Task directions:
Where the listing below reaches the line containing "Task: Click the editor", start writing out lines exactly, and stop once the line containing "You are a computer-use agent. Image resolution: width=980" has been written.

Dataset:
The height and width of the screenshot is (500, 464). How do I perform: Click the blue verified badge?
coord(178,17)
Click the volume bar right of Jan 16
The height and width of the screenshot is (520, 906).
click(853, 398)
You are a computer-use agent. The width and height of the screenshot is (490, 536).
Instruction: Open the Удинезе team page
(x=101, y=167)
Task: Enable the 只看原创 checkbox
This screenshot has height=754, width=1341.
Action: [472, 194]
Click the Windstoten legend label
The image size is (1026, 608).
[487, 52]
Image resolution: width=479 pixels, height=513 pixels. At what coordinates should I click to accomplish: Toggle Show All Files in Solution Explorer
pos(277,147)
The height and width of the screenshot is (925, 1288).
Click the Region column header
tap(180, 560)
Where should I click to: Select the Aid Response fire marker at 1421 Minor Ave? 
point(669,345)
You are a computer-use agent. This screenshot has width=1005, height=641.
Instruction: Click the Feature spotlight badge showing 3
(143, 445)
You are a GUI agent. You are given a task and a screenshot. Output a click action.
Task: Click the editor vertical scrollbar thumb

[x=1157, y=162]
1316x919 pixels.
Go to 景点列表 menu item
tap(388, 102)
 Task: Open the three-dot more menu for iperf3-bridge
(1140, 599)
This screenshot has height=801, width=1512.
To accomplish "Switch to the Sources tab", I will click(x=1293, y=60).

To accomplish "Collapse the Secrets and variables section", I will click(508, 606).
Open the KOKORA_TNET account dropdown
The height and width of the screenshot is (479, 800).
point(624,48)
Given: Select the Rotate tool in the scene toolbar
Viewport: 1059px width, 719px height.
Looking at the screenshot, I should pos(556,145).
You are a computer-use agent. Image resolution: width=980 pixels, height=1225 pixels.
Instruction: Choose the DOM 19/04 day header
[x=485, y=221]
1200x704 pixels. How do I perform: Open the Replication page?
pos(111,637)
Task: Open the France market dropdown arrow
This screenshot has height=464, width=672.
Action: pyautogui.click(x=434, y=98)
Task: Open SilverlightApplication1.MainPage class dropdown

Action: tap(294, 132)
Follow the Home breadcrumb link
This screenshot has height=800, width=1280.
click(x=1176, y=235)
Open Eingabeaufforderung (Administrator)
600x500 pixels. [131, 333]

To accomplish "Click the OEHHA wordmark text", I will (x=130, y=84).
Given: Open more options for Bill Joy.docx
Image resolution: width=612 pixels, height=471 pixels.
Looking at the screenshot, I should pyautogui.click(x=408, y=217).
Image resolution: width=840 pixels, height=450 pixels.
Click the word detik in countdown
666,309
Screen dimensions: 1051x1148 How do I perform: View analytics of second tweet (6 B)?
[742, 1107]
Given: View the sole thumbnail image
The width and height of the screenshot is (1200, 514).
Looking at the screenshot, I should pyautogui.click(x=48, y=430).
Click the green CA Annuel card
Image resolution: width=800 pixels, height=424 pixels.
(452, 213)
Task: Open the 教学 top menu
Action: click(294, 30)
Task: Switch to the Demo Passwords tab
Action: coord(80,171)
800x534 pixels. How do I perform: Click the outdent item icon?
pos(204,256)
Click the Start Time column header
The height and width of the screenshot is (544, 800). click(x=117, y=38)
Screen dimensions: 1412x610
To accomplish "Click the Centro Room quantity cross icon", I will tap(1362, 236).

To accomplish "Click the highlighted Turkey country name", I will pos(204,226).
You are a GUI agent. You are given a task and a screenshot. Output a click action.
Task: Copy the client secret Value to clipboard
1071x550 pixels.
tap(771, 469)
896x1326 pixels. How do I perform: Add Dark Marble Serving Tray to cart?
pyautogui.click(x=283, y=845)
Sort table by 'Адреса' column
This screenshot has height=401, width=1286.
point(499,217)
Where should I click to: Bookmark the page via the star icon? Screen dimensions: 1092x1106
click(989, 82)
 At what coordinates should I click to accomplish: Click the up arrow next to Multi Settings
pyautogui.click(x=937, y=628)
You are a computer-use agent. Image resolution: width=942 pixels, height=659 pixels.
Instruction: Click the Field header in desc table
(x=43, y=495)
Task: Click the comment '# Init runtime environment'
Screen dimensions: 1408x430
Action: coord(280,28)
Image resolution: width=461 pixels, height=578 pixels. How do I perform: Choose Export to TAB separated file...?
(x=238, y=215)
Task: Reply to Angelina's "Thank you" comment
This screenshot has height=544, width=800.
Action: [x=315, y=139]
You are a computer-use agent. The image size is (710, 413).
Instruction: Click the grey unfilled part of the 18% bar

Task response:
Task: Click the editor vertical scrollbar thumb

[x=1157, y=162]
1316x919 pixels.
Go to 景点列表 menu item
tap(388, 102)
 Task: Open the three-dot more menu for iperf3-bridge
(1140, 599)
This screenshot has height=801, width=1512.
To accomplish "Switch to the Sources tab", I will click(x=1293, y=60).

To accomplish "Collapse the Secrets and variables section", I will click(508, 606).
Open the KOKORA_TNET account dropdown
The height and width of the screenshot is (479, 800).
point(624,48)
Given: Select the Rotate tool in the scene toolbar
Viewport: 1059px width, 719px height.
Looking at the screenshot, I should pos(556,145).
You are a computer-use agent. Image resolution: width=980 pixels, height=1225 pixels.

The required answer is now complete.